▶ [Requirement A]:
Rewrite the paragraph of the migration essay that begins "Ako’s research on Hong Kong is critical" as a short bulleted list that keeps its main facts.
▶ [Requirement B]:
Edit the migration essay by reproducing the passage that begins at the words "Ako’s research on" and stops after "an expanding regime.", with "precarious contracts" replaced by "insecure contracts".
▶ [Requirement C]:
According to the migration essay, about how many Filipino workers are in Hong Kong?

As an anthropologist of Filipino migration, I was curious about the repercussions of the effects of the NSL on migrant workers both in China and Hong Kong. I felt very invested in Ako’s presentation as there are approximately 130,000 Filipino workers in the Hong Kong, the majority of which are women working in the domestic labor industry. It is important to focus our attention on the human rights situation in Asia as it unfolds both in Hong Kong, as well as in places like the Philippines which has just concluded a bloody regime under President Rodrigo Duterte, and which will continue to send migrant workers abroad to places like Hong Kong under the newly elected government led by President Ferdinand Marcos, Jr, the son of the former dictator. Mainland China is a relatively new destination for Filipino migrants. My research on Filipino migrant teachers in China exposes the intense precarity experienced by migrant workers working in uncertain contracts which open avenues for abuse and exploitation. The Duterte government, following bilateral agreements struck with Beijing in 2018 on Chinese investments and loans and the promise of jobs for Filipinos in Mainland China, announced the Philippines’ “separation from the United States” and China as our new “big brother” (Kabiling 2018).

Ako’s research on Hong Kong is critical to understanding the interlinked projects of the Chinese Communist Party in laying claim to territories, suppressing dissent in the Mainland and Hong Kong, and extracting foreign labor via precarious contracts, all of which occur against a backdrop of intensified fear that discourages both citizens and the migrant precariat from speaking. These projects serve to fortify Chinese presence and dominance in Asia, which we can see in its building of military infrastructure in the West Philippine Sea, the Hambantota port, and other emerging Chinese bases needed to shore up an expanding regime.

Post (Conference) Script

The description of the invitation to the Human Rights Colloquium asks pertinent questions relevant to conversations happening today amid situations that are further exacerbated by the pandemic continuing to deepen global inequality—namely, “are we witnessing a global ‘backsliding’ in human rights protection?” and “what challenges do the duty bearers of human rights face amidst various environments and circumstances?” The invitation writes that efforts to protect human rights are already challenging as conflict and violence that disproportionately affect women and children endures. Organizers of the event write that within these challenges, we must continue to find ways to engage with each other to find solutions. Academia is certainly a critical venue to host these conversations, but as an institution with access to funding and prestige, it is also a privileged space. As we continue to talk about human rights and other urgent conversations falling within the broad topic of “Life and its Value for Future Society,” we must continue to highlight members of the community and their actions and perspectives on the ground which enrich our perspectives.

▶ [Supplied material]:
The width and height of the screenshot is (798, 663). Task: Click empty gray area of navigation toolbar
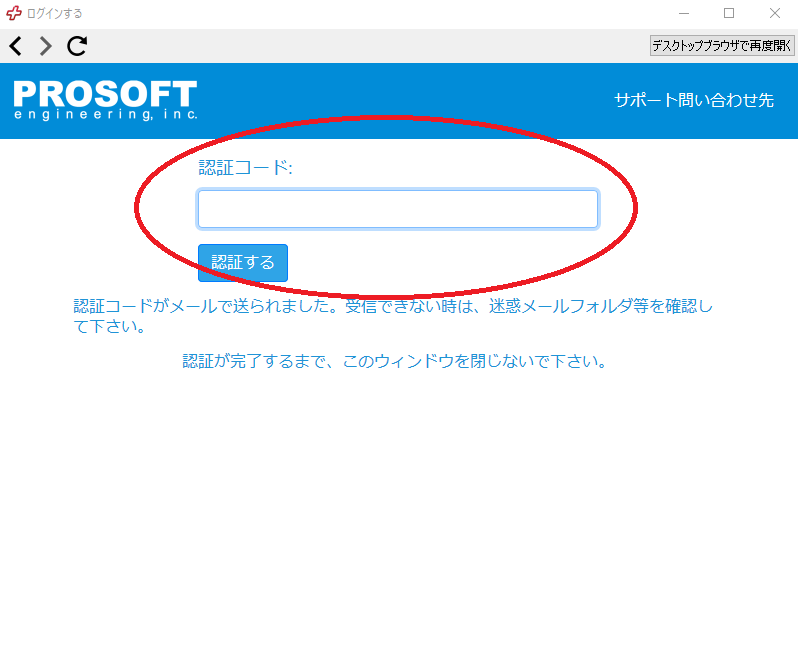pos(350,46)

--

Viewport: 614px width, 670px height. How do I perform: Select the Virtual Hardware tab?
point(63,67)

* * *

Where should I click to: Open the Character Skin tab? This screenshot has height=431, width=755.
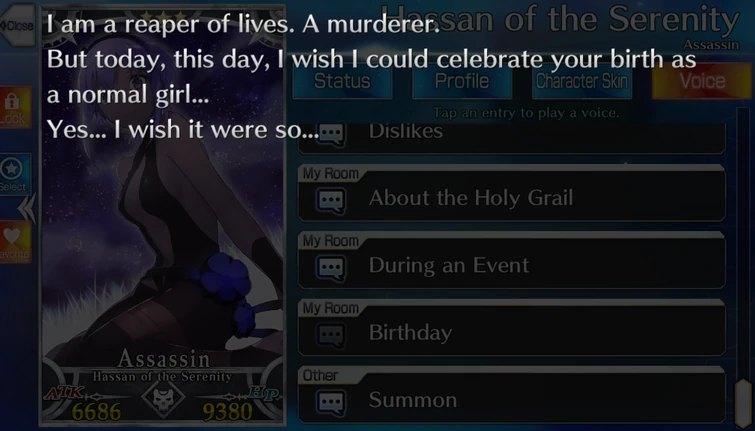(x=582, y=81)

▶ [Answer space A]:
- Ako's research on Hong Kong is critical to understanding the interlinked projects of the Chinese Communist Party:
  - laying claim to territories
  - suppressing dissent in the Mainland and Hong Kong
  - extracting foreign labor through precarious contracts
- These projects occur amid intensified fear that discourages citizens and the migrant precariat from speaking.
- They fortify Chinese presence and dominance in Asia. Examples include military infrastructure in the West Philippine Sea, the Hambantota port and other emerging Chinese bases that shore up an expanding regime.

▶ [Answer space B]:
Ako’s research on Hong Kong is critical to understanding the interlinked projects of the Chinese Communist Party in laying claim to territories, suppressing dissent in the Mainland and Hong Kong, and extracting foreign labor via insecure contracts, all of which occur against a backdrop of intensified fear that discourages both citizens and the migrant precariat from speaking. These projects serve to fortify Chinese presence and dominance in Asia, which we can see in its building of military infrastructure in the West Philippine Sea, the Hambantota port, and other emerging Chinese bases needed to shore up an expanding regime.

▶ [Answer space C]:
Approximately 130,000.